Так Магеллан спас жизнь друга.
— Мы порешили, что с нас довольно, Антонио. Больше нам не хотелось убивать и умирать неизвестно за что. Мы устали от убийств, Викорати, и наши души жаждали доброй цели. Мы порешили, что я вернусь в Португалию посмотреть, что же принесли отечеству наши жертвы. Серрано пока останется в Азии, уклоняясь от битв, по возможности до моего возвращения.
Однако провидение не согласилось с нами. Оно сочло, что мне возвращаться рано. И в шестнадцати лигах от берега два корабля, на одном из которых находился я, налетели на рифы. Когда рассвело, мы увидели вдали маленькую отмель. На нее свезли оружие, деньги, ценности, часть пряностей, высадились экипажи.

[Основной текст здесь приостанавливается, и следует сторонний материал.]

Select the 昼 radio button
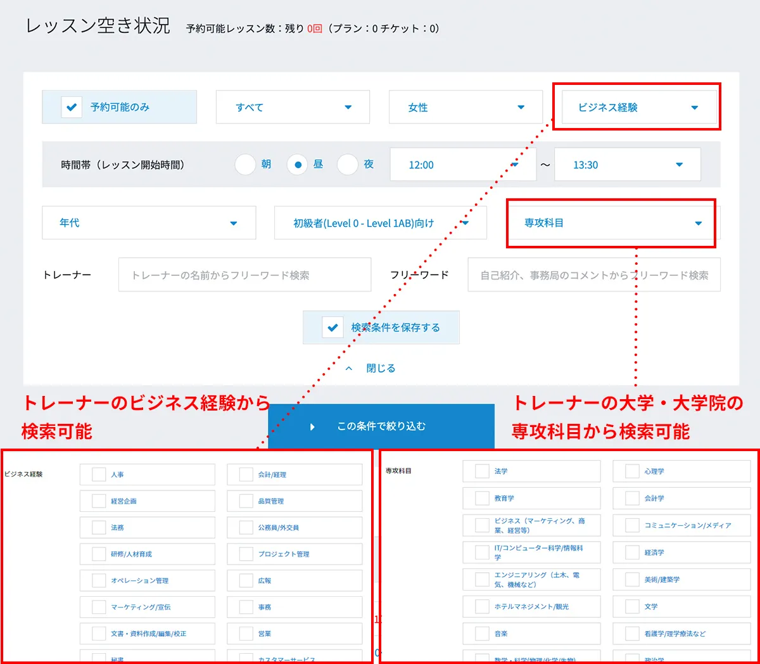Image resolution: width=760 pixels, height=664 pixels. point(297,165)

Совет офицеров постановил: дворяне, забрав деньги и пряности, уходят на шлюпках к берегу. Дворян было четырнадцать, матросов больше ста, и они покорно выслушали приказ, привыкнув к беспрекословному повиновению. В глазах их я уловил страх и почти детскую растерянность: они опасались остаться на узкой песчаной отмели высотой в локоть без руководителя. Бывшие земледельцы, отученные от самостоятельных решений, панически боялись, что или море смоет их с отмели, или дворяне забудут прислать судно. Я вышел на середину и объявил, что остаюсь с матросами до прихода корабля. С отплывавших я взял клятву, что они нас не оставят.
Видел бы ты, Антонио, радость матросов! Я впервые ощутил, как нужно людям обладать вождем, как трогают внимание и забота, не купленные за деньги. Через двое суток за нами пришла каравелла. Удивительно, Антонио, насколько изменилось отношение ко мне всей португальской армии! Незначительный эпизод на отмели пробудил у солдат и матросов уважение к Магеллану. Это, конечно, не нравилось высшим офицерам…

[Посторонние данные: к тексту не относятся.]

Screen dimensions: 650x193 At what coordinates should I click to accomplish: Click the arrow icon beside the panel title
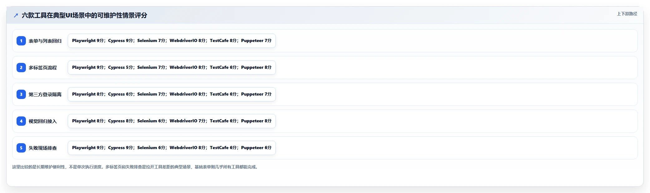click(x=16, y=15)
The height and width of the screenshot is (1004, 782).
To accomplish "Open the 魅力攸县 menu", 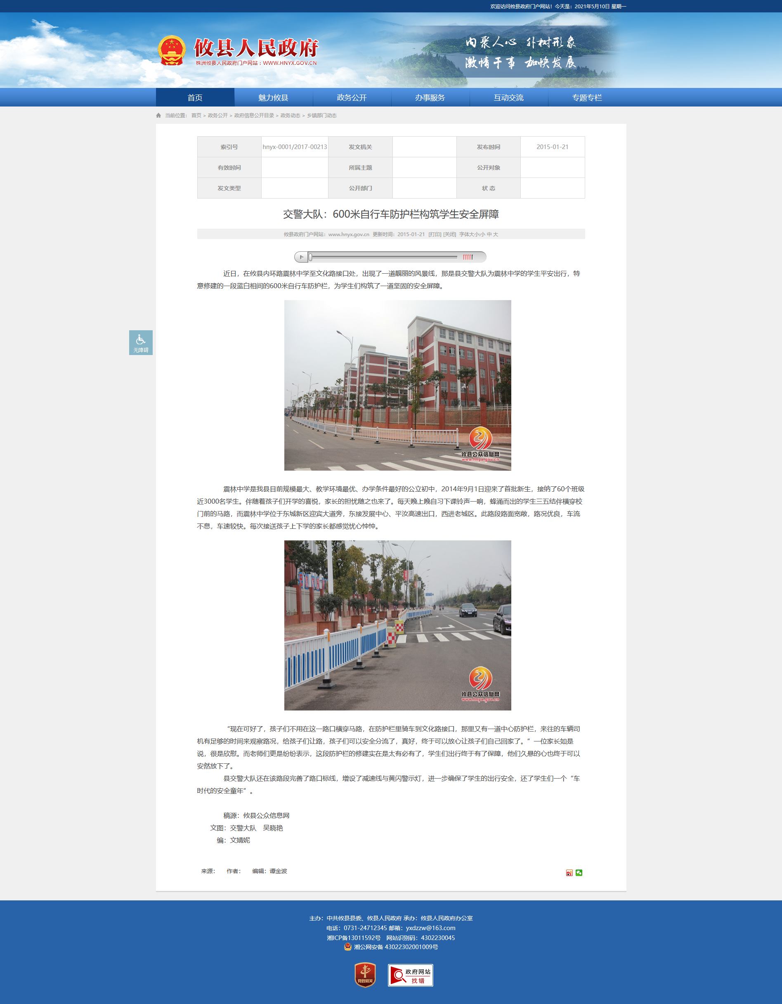I will (273, 97).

Магеллан задумался, словно удивляясь сделанному открытию, и продолжал:
— Я вернулся в Индию, и нам с Серрано пришлось принять участие еще в одной битве. Теперь на Малакку, где я спас Франсиско, повел наступление сам вице-король д'Альбукерки. Не успели потухнуть пожары и остыть трупы на улицах побежденного города, как д'Альбукерки дал Серрано корабль и отправил на поиски Молуккских островов, А меня под видом купца на попутном китайском судне — разведывать пути Востока…
Почти три года странствовал Магеллан. На китайских джонках с глазами, нарисованными спереди, с четырехугольными парусами из разноцветных циновок, на остроносых малайских ладьях и на лодках островитян пробирался он на восток. Командор исчез из поля зрения португальцев и погрузился в пестрый островной мир[58].

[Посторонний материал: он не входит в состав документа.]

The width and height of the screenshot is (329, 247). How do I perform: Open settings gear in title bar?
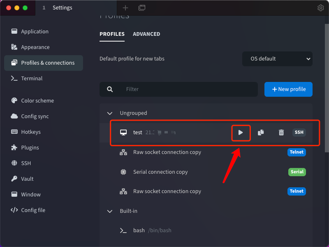(321, 8)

— Со мной уже были Энрике и его жена. Судно, на котором я плыл, встретилось далеко в море с их лодкой; они умирали от истощения. Я упросил капитана, малайца, взять их на борт. Энрике с детства был членом тайного религиозного братства — их много на Востоке — и не имел права жениться. Горячая любовь заставила его нарушить запрет. Обоих ждала смерть, и они бежали в море. Возвращение на родину было для них невозможно, и молодожены просились ко мне в услужение. Энрике знал несколько азиатских языков; языкам обучало братство, готовя проповедников. Во многих переделках побывал он со мной, показав себя трудолюбивым и преданным слугой, помощником… И однажды я высадился на острове, показавшемся мне вначале материком из-за размеров. На западе он покрыт горами повыше тех, что ты видел, Антонио, в заливе Всех Святых. К востоку горы снижаются. По побережью живут малайцы, а внутри острова — темнокожие курчавые люди, очень похожие на негров. Они создают поля для посевов даже на крутых склонах гор, надстраивая здесь террасы из бревен и камней и засыпая их землей. При этом у них нет скота для пахоты, и работы выполняются вручную. Держат они полудиких свиней, а для забавы — попугаев и медведей, обитающих на деревьях…[59] Может быть, мы снова приплывем к нему уже с другой стороны планеты, хотя я не вижу конца океану.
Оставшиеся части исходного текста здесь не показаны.